(Dataset entries)
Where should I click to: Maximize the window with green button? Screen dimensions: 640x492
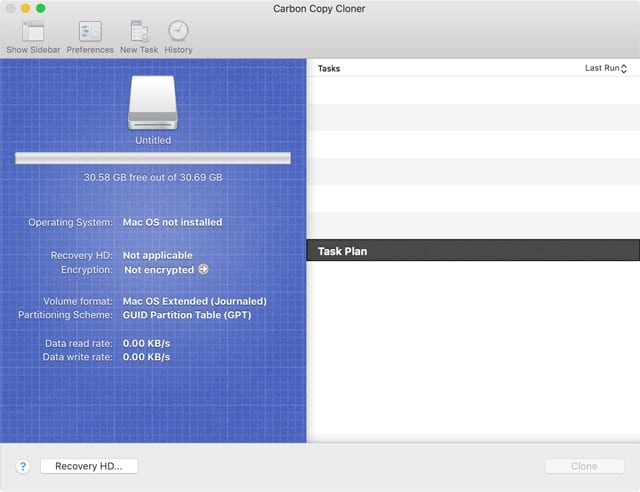[x=41, y=8]
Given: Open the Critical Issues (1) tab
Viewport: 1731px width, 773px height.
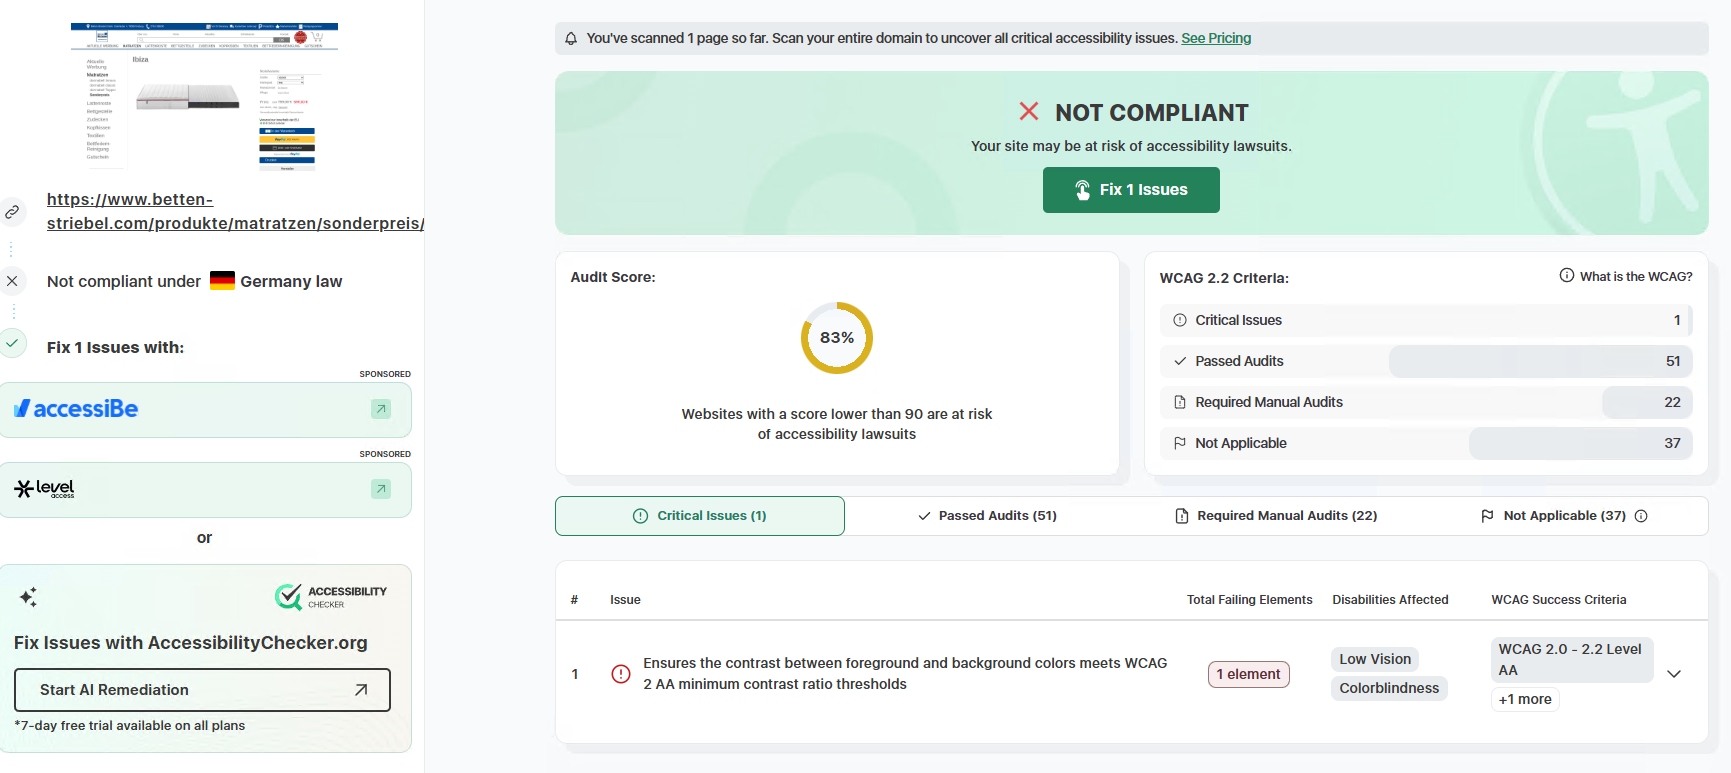Looking at the screenshot, I should [700, 516].
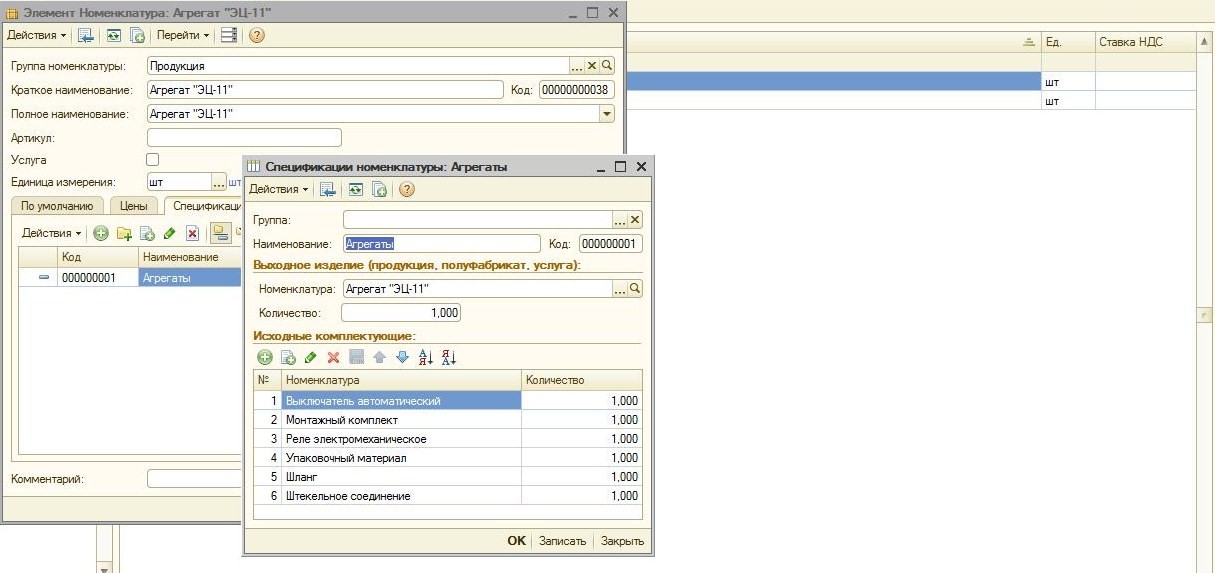Click the help icon in the Номенклатура toolbar

point(257,35)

- Assigned task: Your copy should hold each line above exactly and no pictures at all.

- Answer space:
Where should I click to: Maximize the window with green button? Screen dimensions: 640x492
[x=41, y=8]
Given: Open the Critical Issues (1) tab
Viewport: 1731px width, 773px height.
Looking at the screenshot, I should [700, 516].
Click the help icon in the Номенклатура toolbar

point(257,35)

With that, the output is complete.